[Assigned task] Exactly reproduce the lines of the listing below from the one containing "Task: Click Fields list scroll down arrow" through the one containing "Viewport: 900px width, 457px height.". Skip the images.

Provided data Start Marker

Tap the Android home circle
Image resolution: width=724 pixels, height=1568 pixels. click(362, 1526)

Provided data End Marker
Provided data Start Marker

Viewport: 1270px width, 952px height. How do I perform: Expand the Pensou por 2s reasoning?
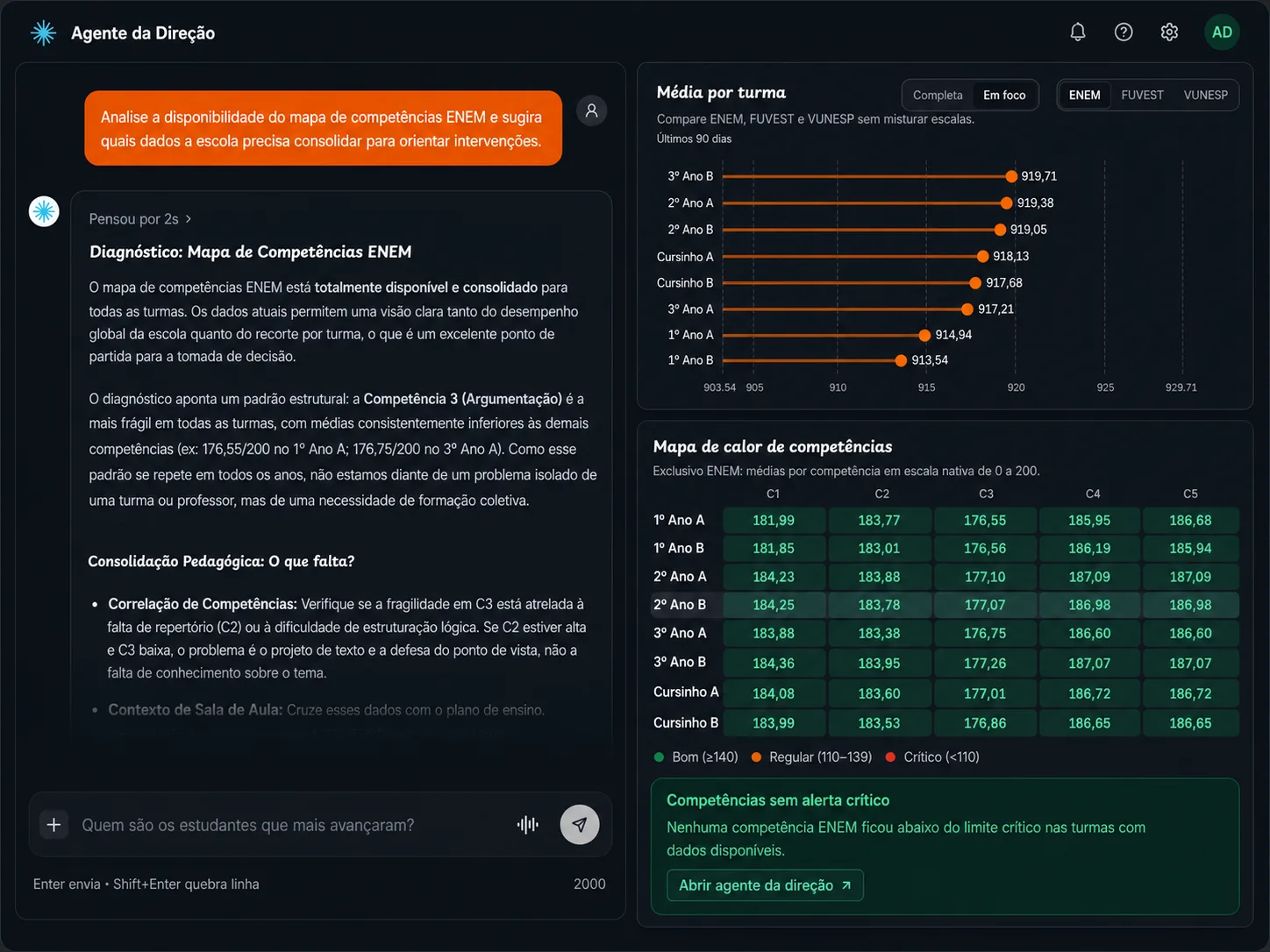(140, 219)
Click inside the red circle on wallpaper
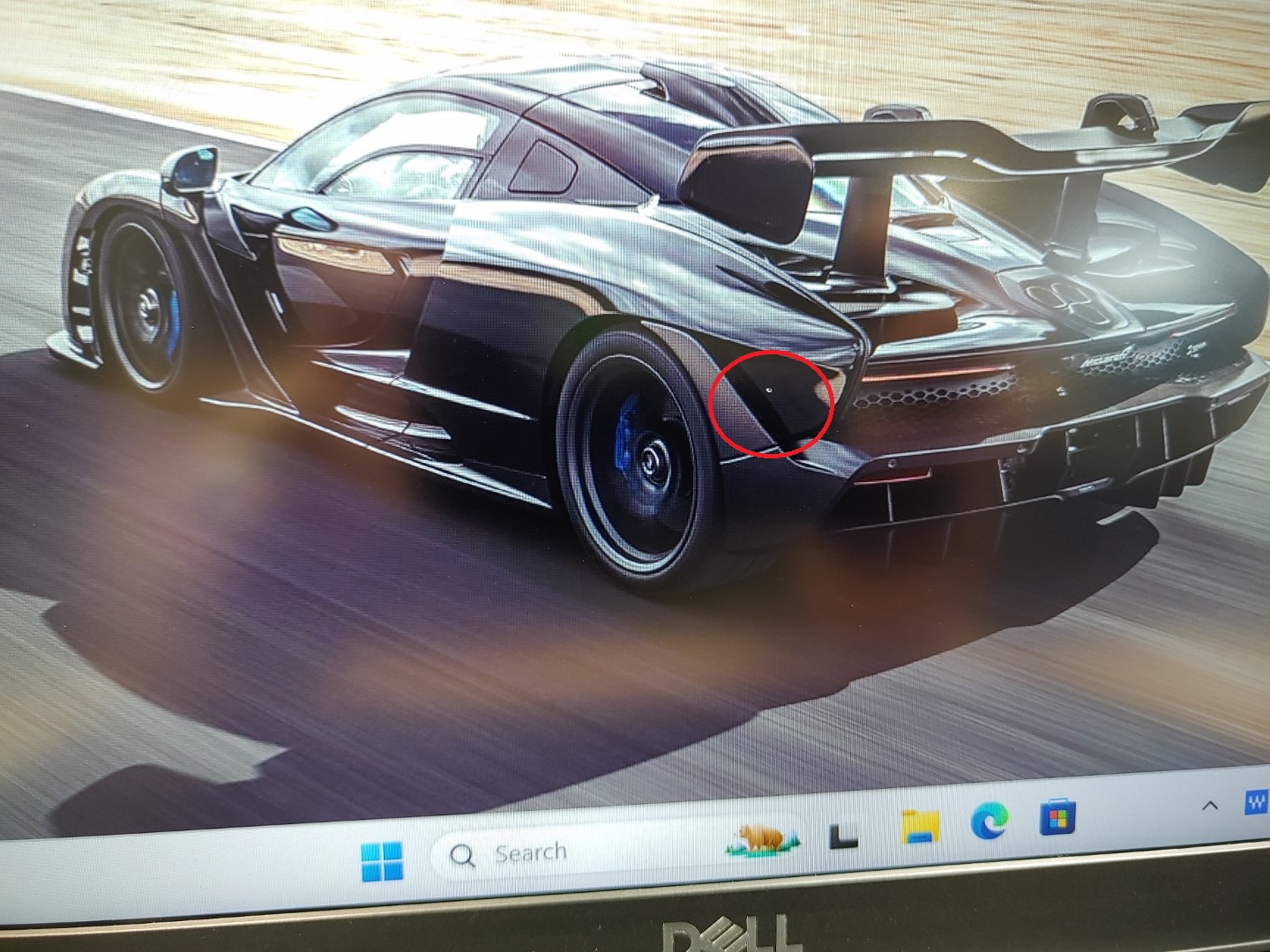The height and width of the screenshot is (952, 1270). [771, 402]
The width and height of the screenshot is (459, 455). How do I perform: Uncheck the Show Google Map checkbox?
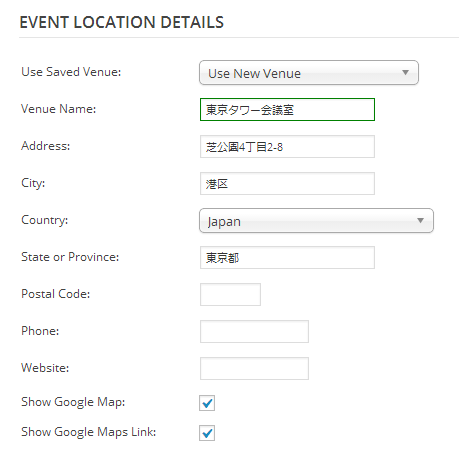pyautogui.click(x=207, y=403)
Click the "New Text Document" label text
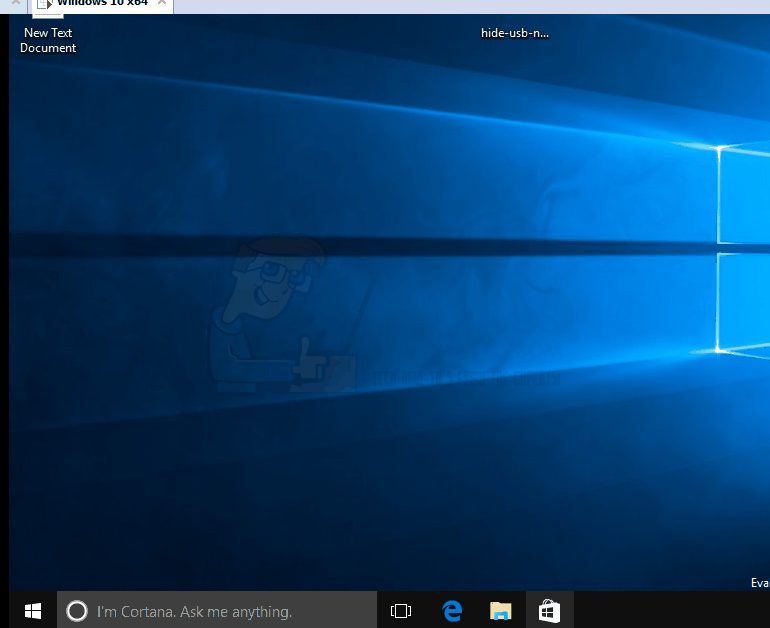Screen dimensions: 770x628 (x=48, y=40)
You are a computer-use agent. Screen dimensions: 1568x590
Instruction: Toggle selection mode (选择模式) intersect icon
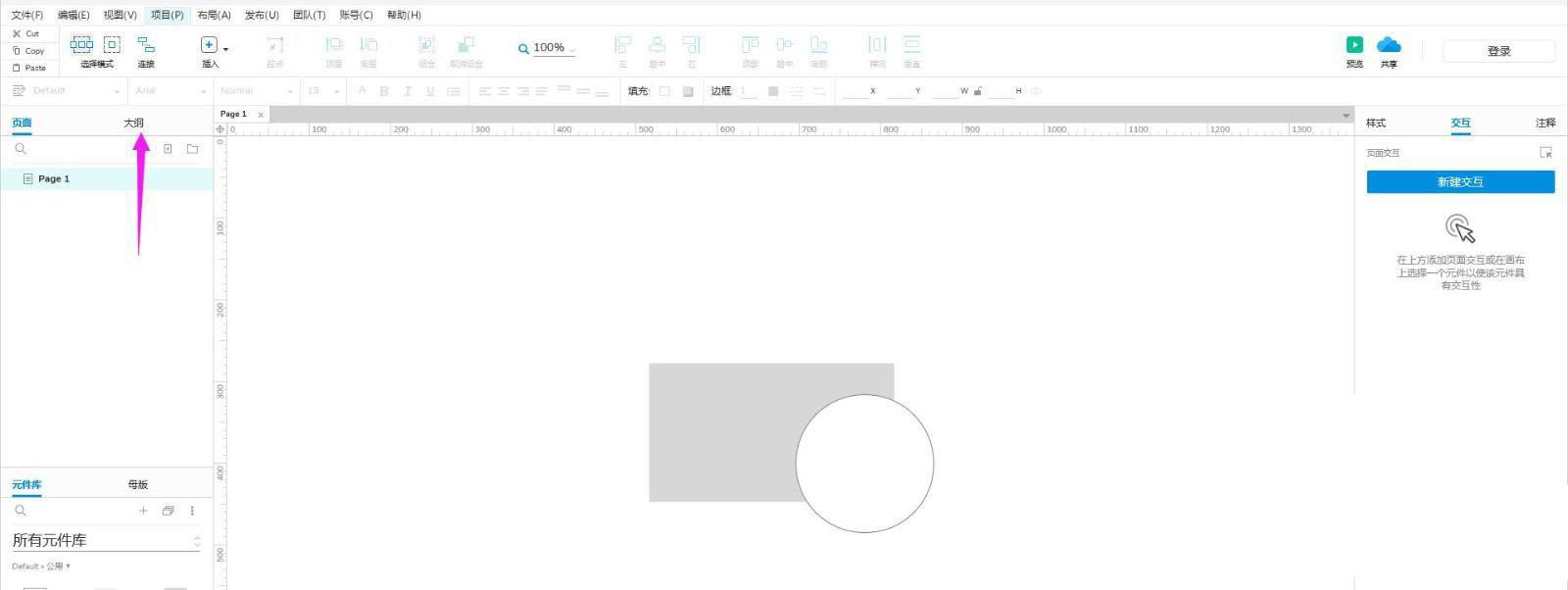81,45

Provided data End Marker
Provided data Start Marker

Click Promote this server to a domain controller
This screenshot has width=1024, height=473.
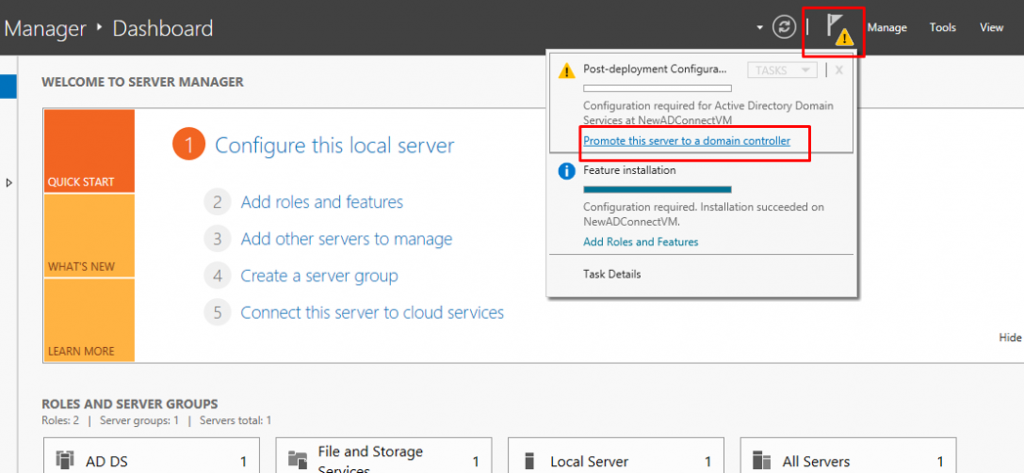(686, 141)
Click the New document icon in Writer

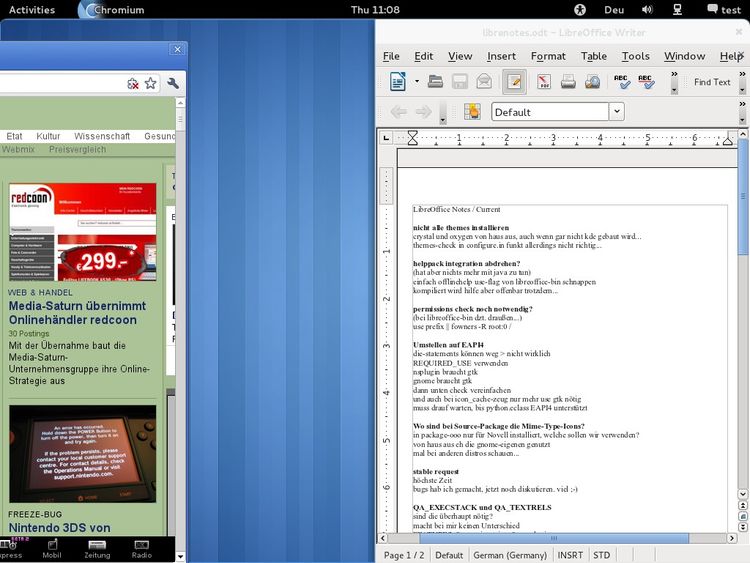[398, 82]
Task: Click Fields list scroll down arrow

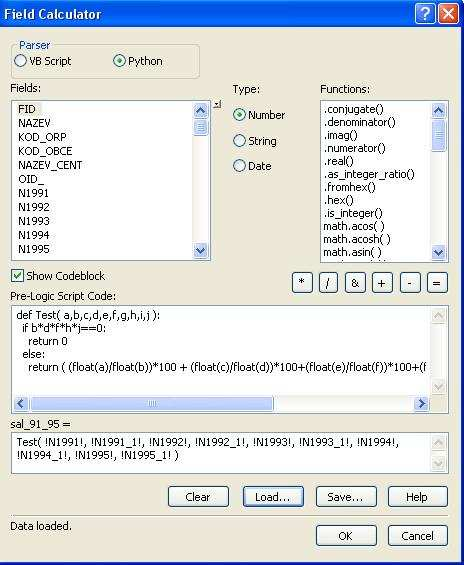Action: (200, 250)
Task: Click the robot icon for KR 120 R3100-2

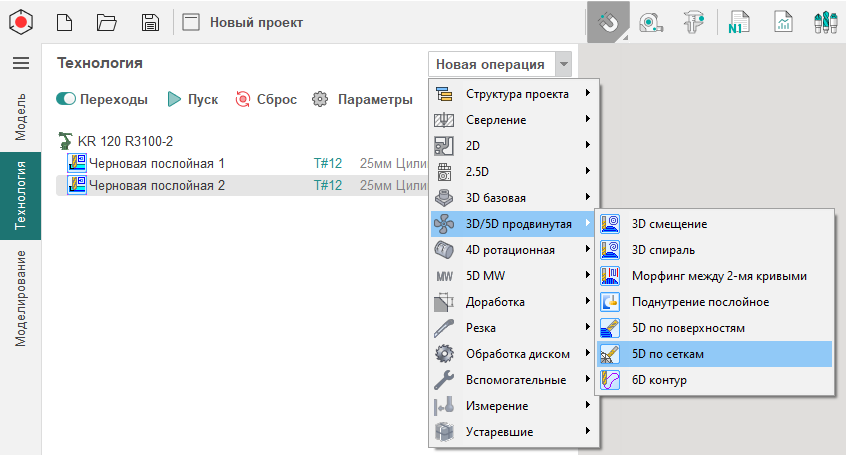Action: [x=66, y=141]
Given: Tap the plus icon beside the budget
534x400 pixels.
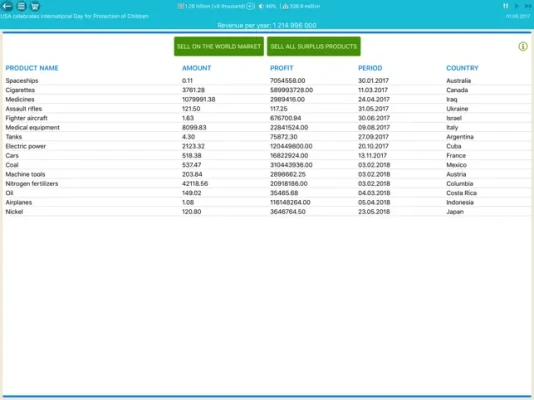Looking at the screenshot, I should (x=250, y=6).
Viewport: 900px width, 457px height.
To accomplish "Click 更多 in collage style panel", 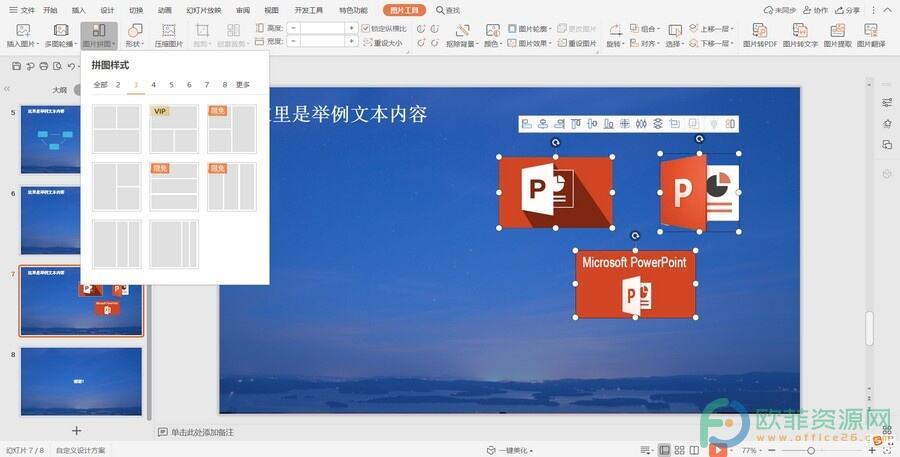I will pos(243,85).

Provided data End Marker

[Written answer]
Task: Click Fields list scroll down arrow

Action: (200, 250)
Task: Click the robot icon for KR 120 R3100-2

Action: [x=66, y=141]
Given: Tap the plus icon beside the budget
534x400 pixels.
Looking at the screenshot, I should (x=250, y=6).
Viewport: 900px width, 457px height.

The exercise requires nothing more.